Purpose: To investigate lysozyme interactions with the tear film lipid layer (TFLL) model and elucidate on the process of the protein penetration into the lipid layer by incorporating computer simulations.

Methods: The initial model of tear film (based on our previous work [Wizert et al. PloS One, 9.3 (2014): e92461]) contains 1600 molecules of the most abundant polar (POPC, POPE, SM, Cer) and non-polar (TG,CE) lipid components in a human tear film, about 35000 water molecules and one molecule of lysozyme in either aqueous or lipid phase. State-of-art molecular dynamics (MD) simulations are performed using coarse grained MARTINI force field using dedicated software GROMACS 4.6.1. MD simulations were carried out in the canonical mode to analyze the stability of the proposed model in an equilibrium system at a fixed pressure and temperature. In order to study the lipid film under conditions of lateral squeezing and to account for eye blinks (introduces substantial variations in the lateral pressure), non-equilibrium MD simulations applying lateral pressure were performed.

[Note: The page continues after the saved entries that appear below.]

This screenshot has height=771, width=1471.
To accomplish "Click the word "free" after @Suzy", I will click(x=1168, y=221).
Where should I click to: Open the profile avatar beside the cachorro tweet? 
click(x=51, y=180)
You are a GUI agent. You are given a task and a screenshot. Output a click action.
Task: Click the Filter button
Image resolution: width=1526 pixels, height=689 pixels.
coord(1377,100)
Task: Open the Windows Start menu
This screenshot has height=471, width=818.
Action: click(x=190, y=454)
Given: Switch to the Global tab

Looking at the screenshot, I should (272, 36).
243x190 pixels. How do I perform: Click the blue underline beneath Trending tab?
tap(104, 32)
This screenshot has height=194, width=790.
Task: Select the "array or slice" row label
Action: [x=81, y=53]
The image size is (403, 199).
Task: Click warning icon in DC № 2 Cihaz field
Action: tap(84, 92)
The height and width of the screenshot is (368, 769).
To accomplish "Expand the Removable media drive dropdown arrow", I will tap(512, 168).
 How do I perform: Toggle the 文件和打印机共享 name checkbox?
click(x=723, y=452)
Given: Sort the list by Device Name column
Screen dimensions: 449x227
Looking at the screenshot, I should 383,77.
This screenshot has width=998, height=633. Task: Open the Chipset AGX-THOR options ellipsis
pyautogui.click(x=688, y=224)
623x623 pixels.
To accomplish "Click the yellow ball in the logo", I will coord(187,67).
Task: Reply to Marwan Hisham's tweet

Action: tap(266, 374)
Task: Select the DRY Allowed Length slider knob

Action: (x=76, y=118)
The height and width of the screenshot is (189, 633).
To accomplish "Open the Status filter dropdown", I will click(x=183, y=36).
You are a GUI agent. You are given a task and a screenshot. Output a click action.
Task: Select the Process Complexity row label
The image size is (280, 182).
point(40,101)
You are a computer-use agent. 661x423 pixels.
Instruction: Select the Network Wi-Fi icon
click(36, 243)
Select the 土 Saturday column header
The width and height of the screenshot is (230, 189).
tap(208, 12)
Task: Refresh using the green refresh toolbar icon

Results: Previous study has shown that in the scale of nanoseconds the proposed model provides a stable layer both in the relaxed state and under high lateral pressure. However, high compression forces lipid layer to undulate and above the critical surface tension to extrude lipids into nonpolar phase. As a result of the new study we show how a lysozyme molecule interacts with lipid layer and how those interactions modulate upon lateral compression. We show conditions at which the lysozyme molecule can be incorporated into the TFLL and specify its interactions with particular types of TFLL lipids.

Conclusions: The presence of proteins that can interact with lipids in the aqueous phase suggests that protein-lipid interactions that occur in vivo may be an important factor influencing the biophysical properties of tears. Lysozyme, a most abundant protein in the human tear film, has shown to contribute to decreasing surface tension of TFLL thus potentially to stabilize tear film.